# DATA TO EXAMINE:
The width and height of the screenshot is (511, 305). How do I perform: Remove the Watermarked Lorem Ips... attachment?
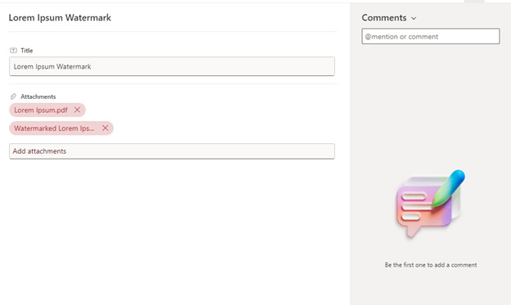point(105,128)
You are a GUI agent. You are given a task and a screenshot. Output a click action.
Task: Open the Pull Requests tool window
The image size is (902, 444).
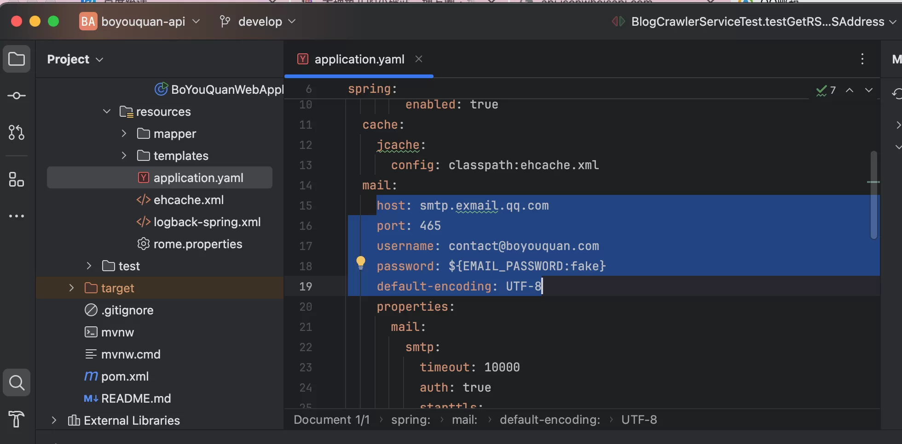[x=17, y=132]
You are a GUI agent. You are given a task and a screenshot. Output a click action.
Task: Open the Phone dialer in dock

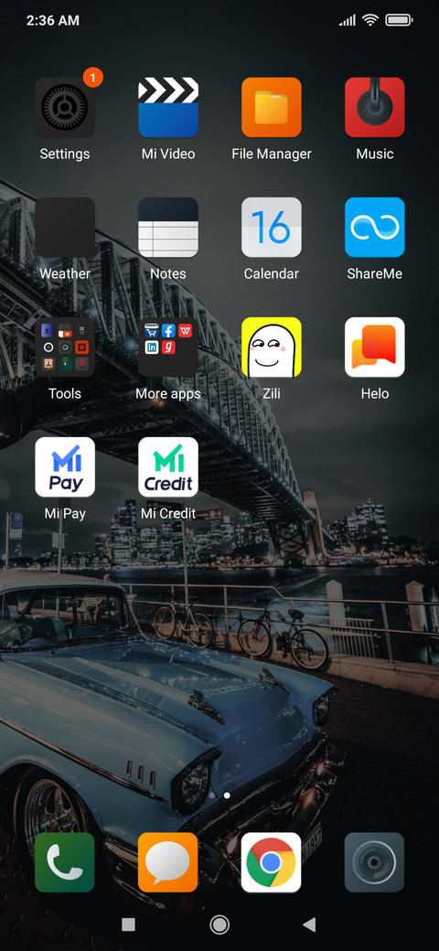[x=65, y=861]
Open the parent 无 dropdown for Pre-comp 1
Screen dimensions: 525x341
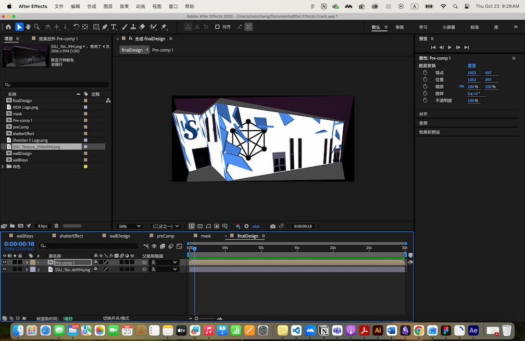click(x=163, y=262)
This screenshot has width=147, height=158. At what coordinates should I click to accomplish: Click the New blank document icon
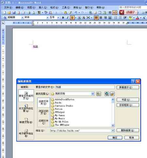coord(5,13)
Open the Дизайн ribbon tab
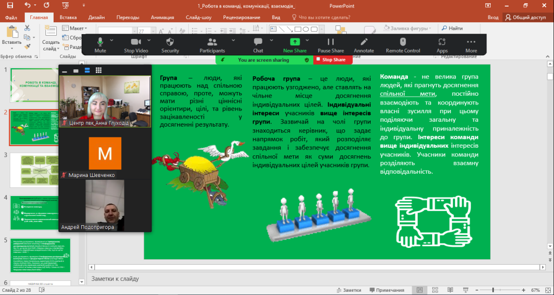The image size is (554, 295). pyautogui.click(x=96, y=17)
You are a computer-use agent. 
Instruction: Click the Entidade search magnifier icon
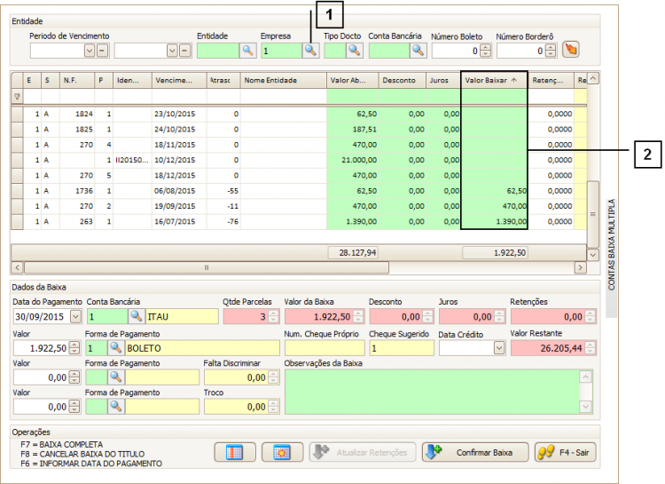[246, 52]
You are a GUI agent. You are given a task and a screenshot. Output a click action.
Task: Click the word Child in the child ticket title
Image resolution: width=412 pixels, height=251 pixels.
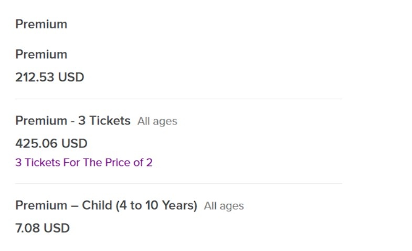(x=97, y=205)
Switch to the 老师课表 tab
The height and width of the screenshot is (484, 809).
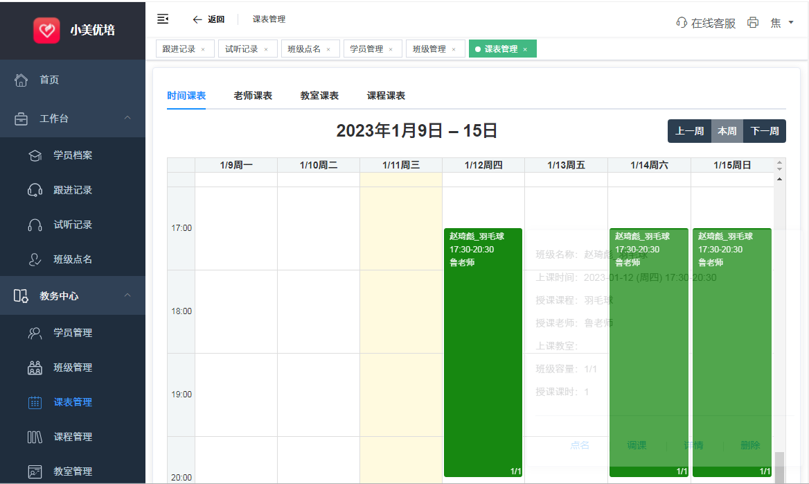(253, 96)
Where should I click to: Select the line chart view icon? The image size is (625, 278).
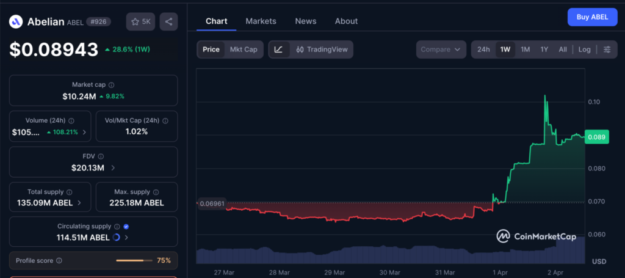pos(278,49)
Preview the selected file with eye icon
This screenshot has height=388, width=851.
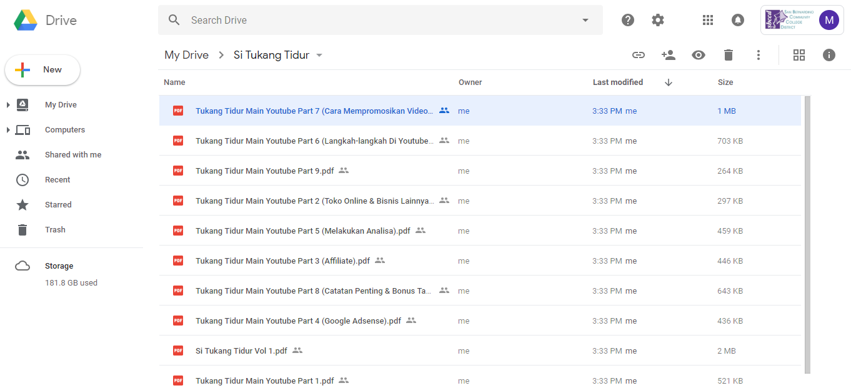698,55
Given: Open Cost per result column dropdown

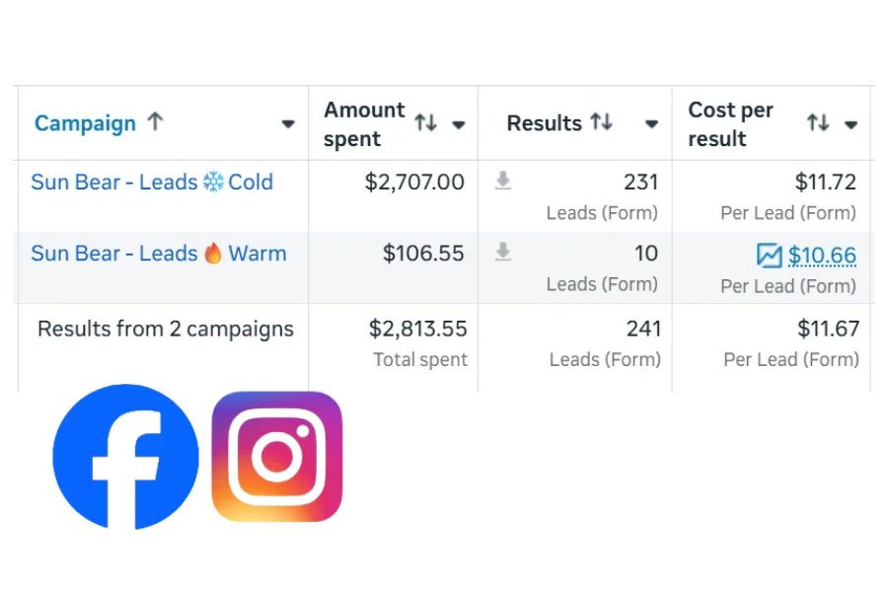Looking at the screenshot, I should (x=851, y=124).
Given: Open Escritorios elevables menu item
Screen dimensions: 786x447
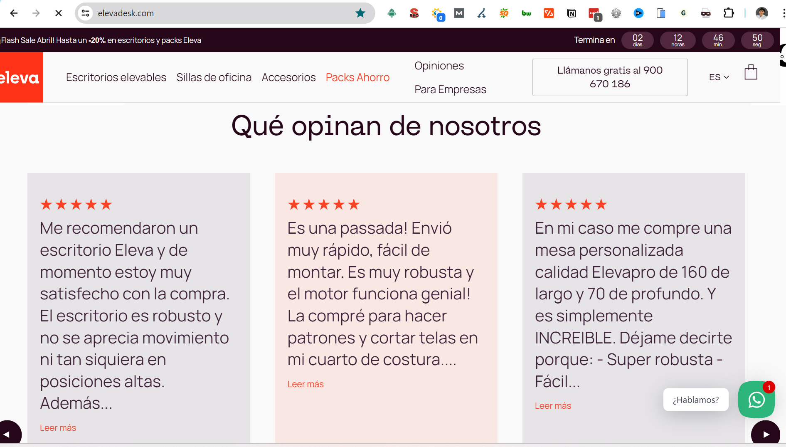Looking at the screenshot, I should pos(116,77).
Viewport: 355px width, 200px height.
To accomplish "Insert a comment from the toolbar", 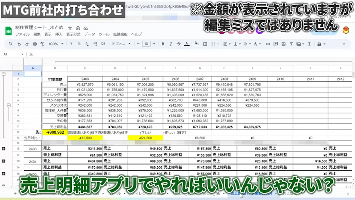I will pyautogui.click(x=275, y=44).
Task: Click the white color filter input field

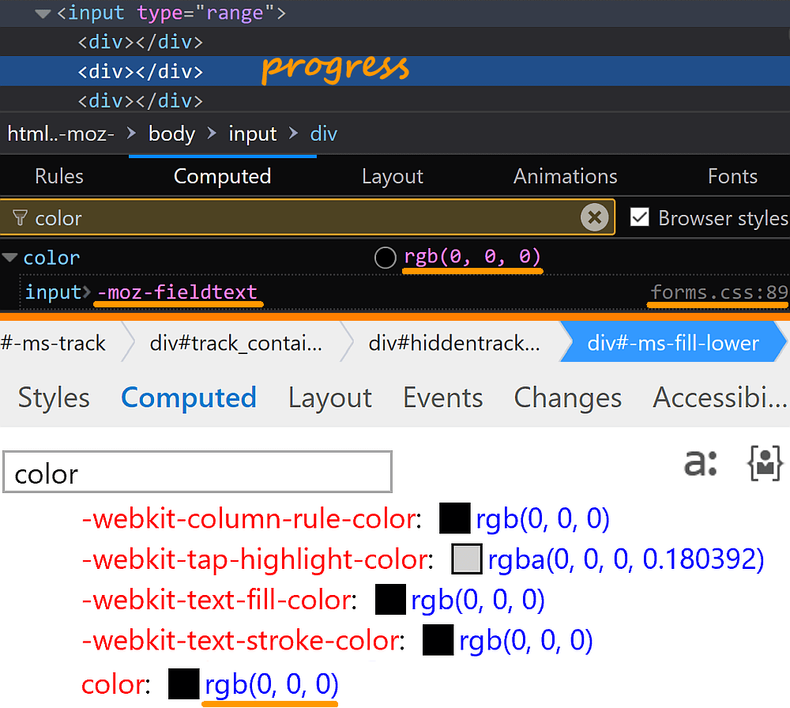Action: click(x=198, y=473)
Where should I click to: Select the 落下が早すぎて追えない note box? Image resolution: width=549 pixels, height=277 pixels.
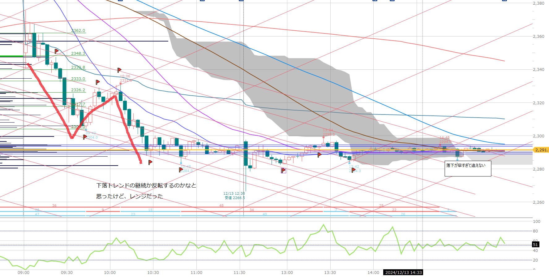click(468, 168)
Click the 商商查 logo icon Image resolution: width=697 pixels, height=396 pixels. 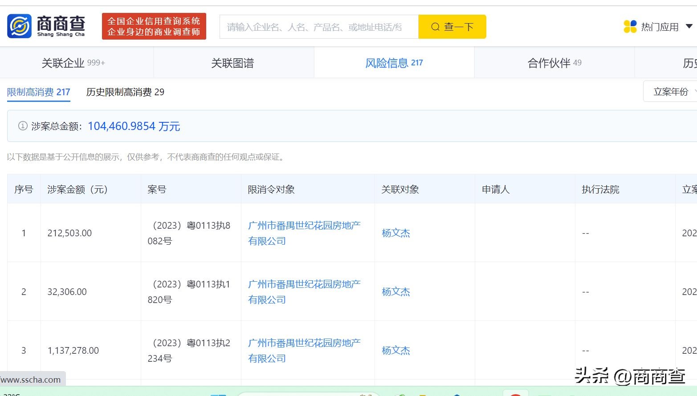coord(19,26)
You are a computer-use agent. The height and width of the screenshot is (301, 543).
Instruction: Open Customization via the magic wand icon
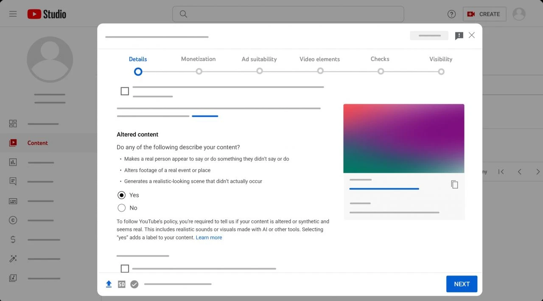[13, 259]
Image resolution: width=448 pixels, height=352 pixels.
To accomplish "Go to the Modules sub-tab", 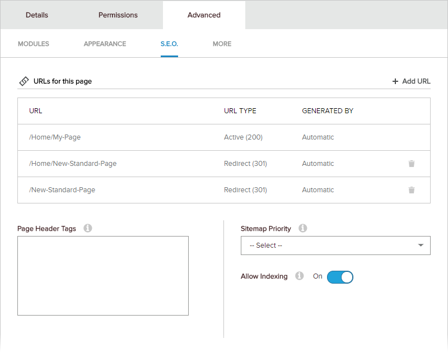I will 34,44.
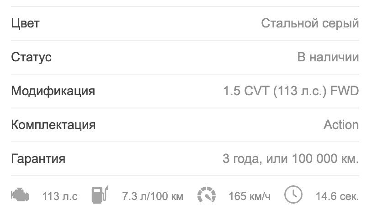The width and height of the screenshot is (372, 216).
Task: Click the Цвет row label
Action: (25, 23)
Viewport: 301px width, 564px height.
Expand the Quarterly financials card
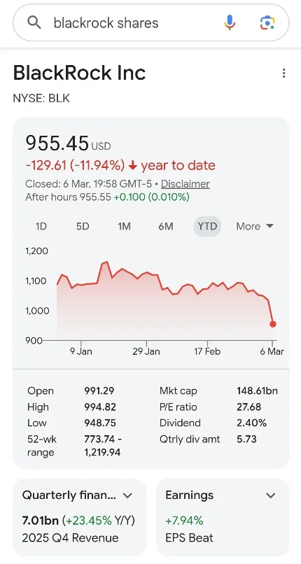(x=127, y=495)
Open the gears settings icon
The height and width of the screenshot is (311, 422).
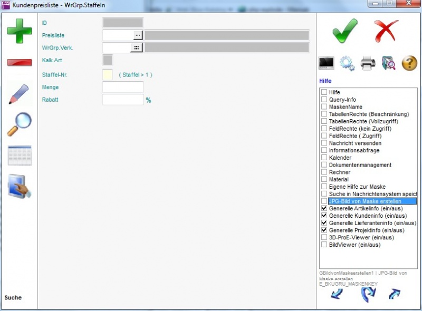(x=347, y=63)
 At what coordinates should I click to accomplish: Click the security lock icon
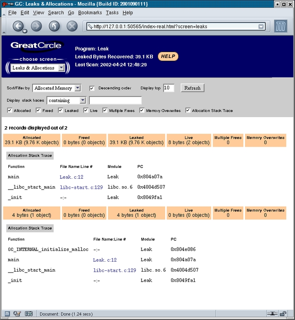click(x=283, y=313)
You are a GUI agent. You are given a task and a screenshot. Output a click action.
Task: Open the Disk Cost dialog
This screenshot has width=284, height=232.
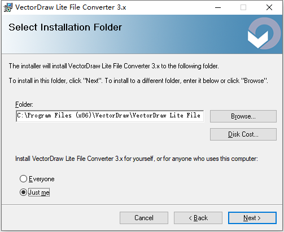tap(243, 134)
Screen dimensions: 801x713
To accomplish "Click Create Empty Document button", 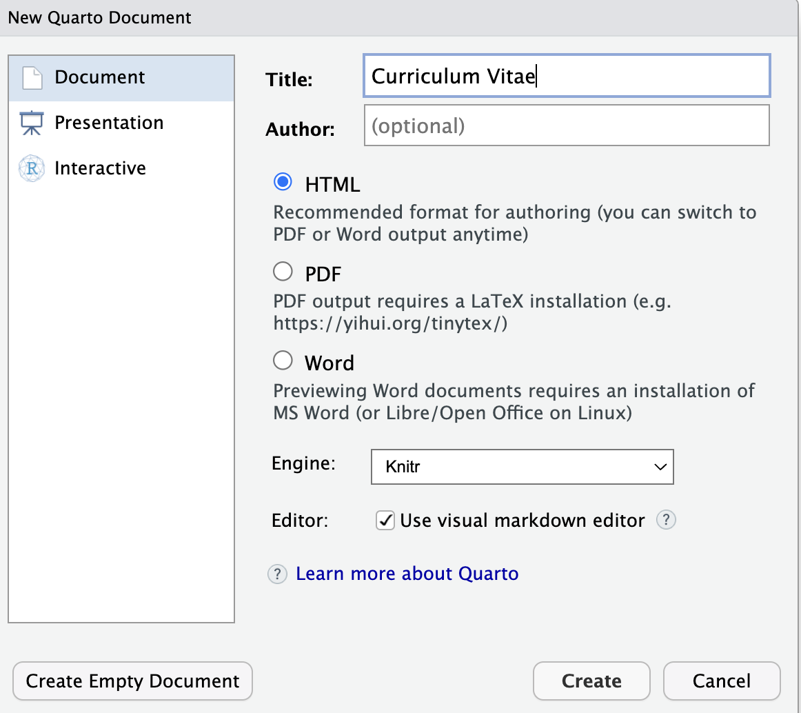I will (x=132, y=681).
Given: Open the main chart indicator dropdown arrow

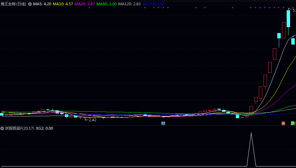Looking at the screenshot, I should coord(30,4).
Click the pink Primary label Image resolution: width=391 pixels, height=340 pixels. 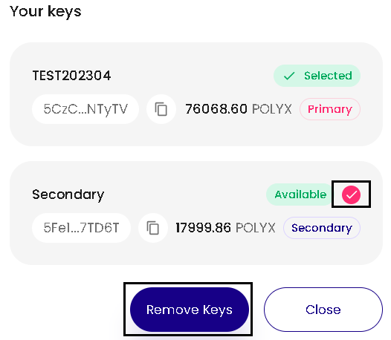click(x=330, y=109)
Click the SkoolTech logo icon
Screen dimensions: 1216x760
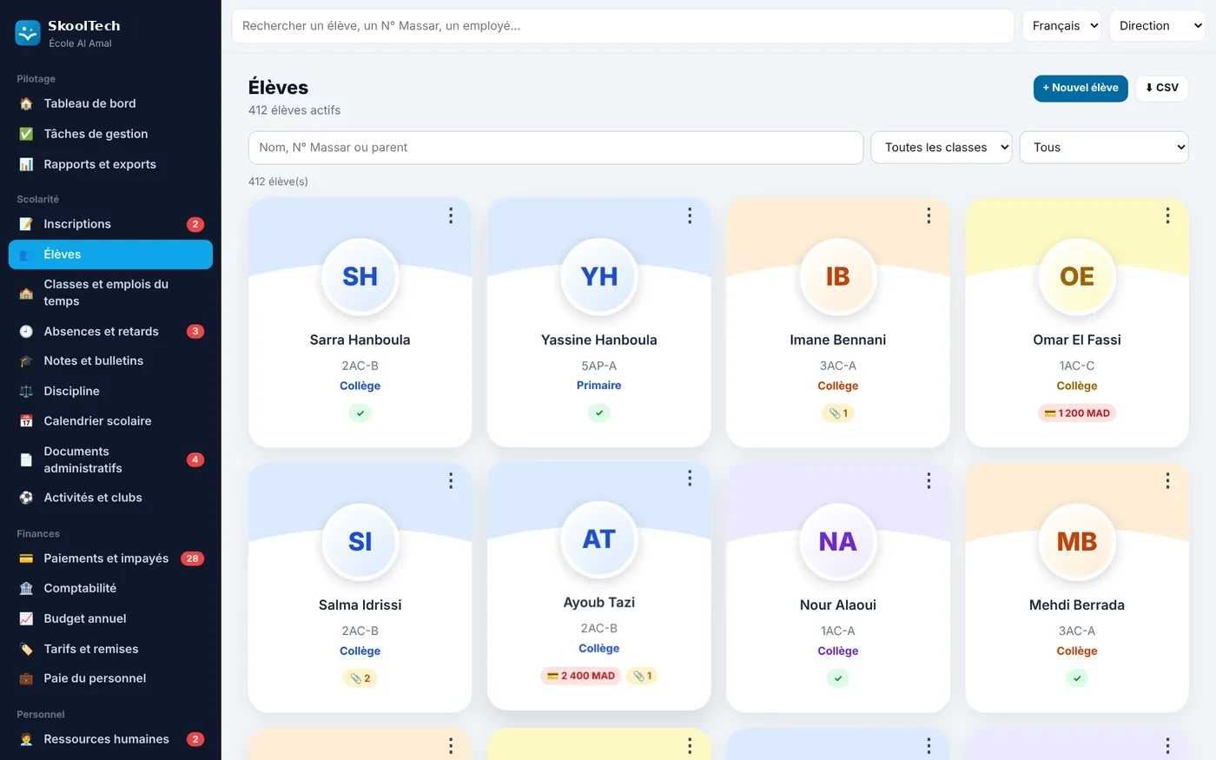click(x=28, y=33)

# REQUIREMENT:
Scan the listing and report each line where the word "Viewport" shows up.

# ANSWER BOX:
Viewport: 355px width, 200px height.
Viewport: 301px width, 564px height.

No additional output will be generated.